First Nation Airways has reaffirmed plans to resume operating scheduled passenger flights during the last quarter of this year despite its Air Operator’s Certificate (AOC) operation specifications being curtailed to that of a charter carrier.
Speaking with journalists in Lagos earlier this week, the Nigerian Civil Aviation Authority (NCAA) Director General Muhtar Usman said the regulator had instituted the measure until First Nation had increased its fleet size to at least two operational aircraft. The announcement comes after the airline was fined for committing safety violations.
“So, they are no longer into schedule service until they are able to meet the requirement for scheduled service,” he said highlighting that the measure was not punitive, but rather corrective.
However, in a follow-up statement, airline CEO Rasheed Yusuf said that contrary to recent reports, it was First Nation Airways that had elected to renew its AOC albeit only for chartered operations. As such, its certificate has not been downgraded.
“Our Air Operator’s Certificate (AOC) fell due for renewal on July 31st, 2017, this is the third successful renewal that we have achieved working in good faith with regulatory authorities,” he said.
“The renewal process entailed subjecting our operations to rigorous and demanding audit processes covering all areas of our activity. Well before the AOC renewal, we voluntarily reduced our flight frequency to well within the capacity of our current fleet.

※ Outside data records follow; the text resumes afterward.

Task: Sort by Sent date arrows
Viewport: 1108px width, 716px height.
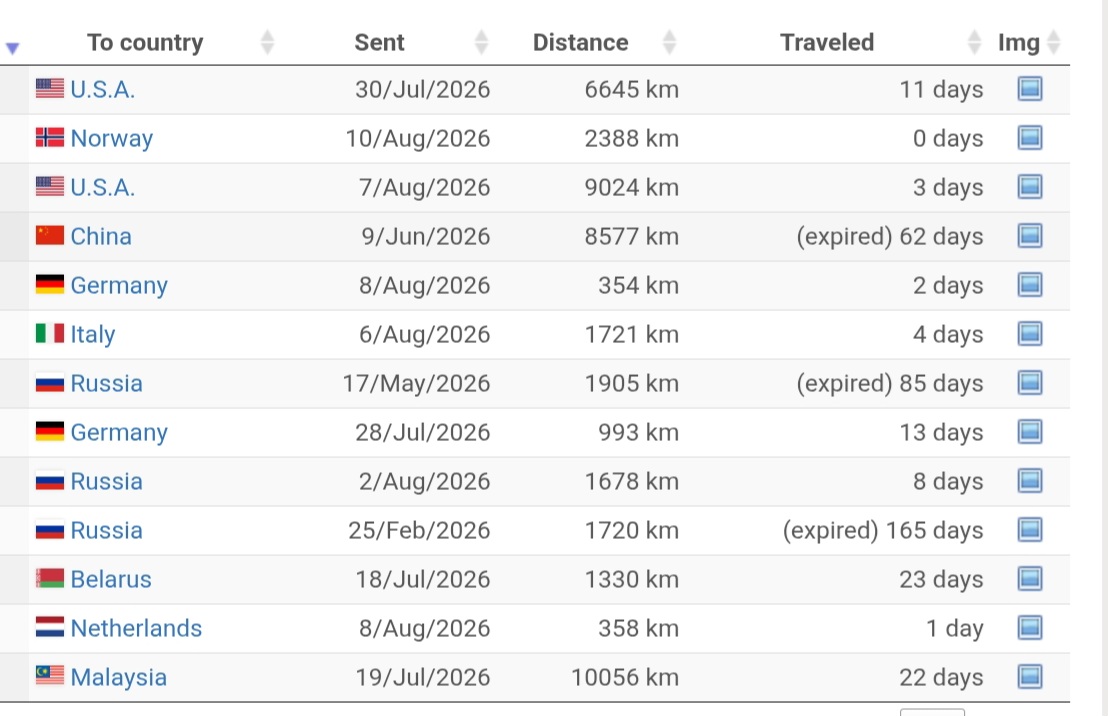Action: pyautogui.click(x=481, y=42)
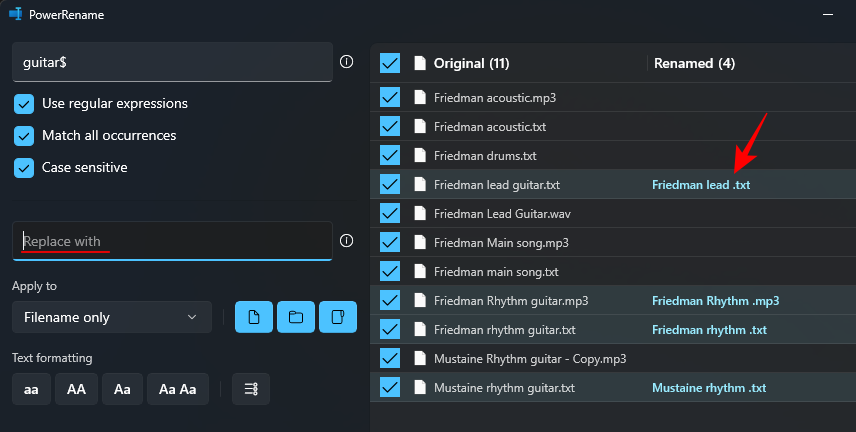Toggle the select-all checkbox next to Original
This screenshot has height=432, width=856.
point(390,63)
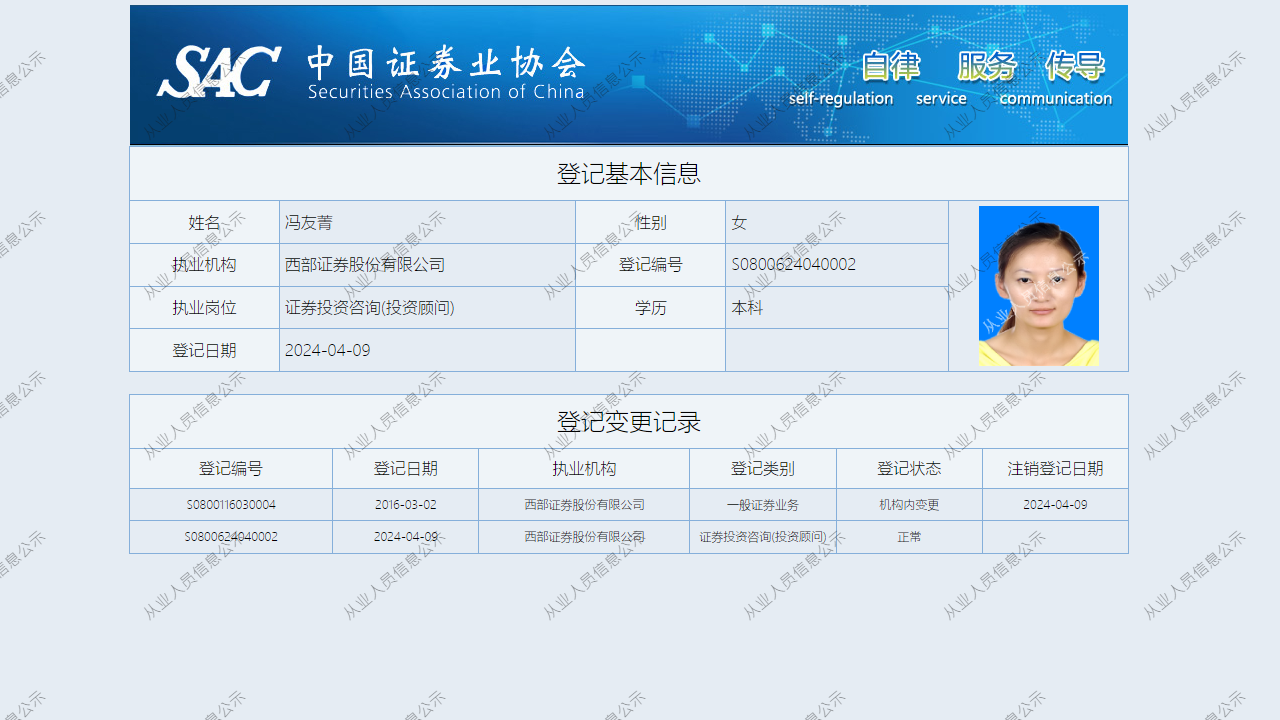Image resolution: width=1280 pixels, height=720 pixels.
Task: Select the 登记编号 column header in change records
Action: tap(231, 469)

“The AOC was successfully renewed for charter operation and we have contracts for sales distributions. We thus remain committed to the highest level of safety standard in line with global industry best practices. First Nation is currently working on a fleet expansion program and we are confident that we will expand to schedule operation during the fourth quarter of 2017.”
First Nation Airways has been operating with just one aircraft for more than a year. Of the pair of A319-100s it leases from AerCap, only 5N-FNE (msn 660) is active, with 5N-FND (msn 647) languishing in maintenance since August 2016.
The carrier was recently hit with a safety violation when it was found that one of its pilots had allowed his medical certificate to lapse. It later lost an appeal, and must now pay a fine of NGN32 million (USD88,400).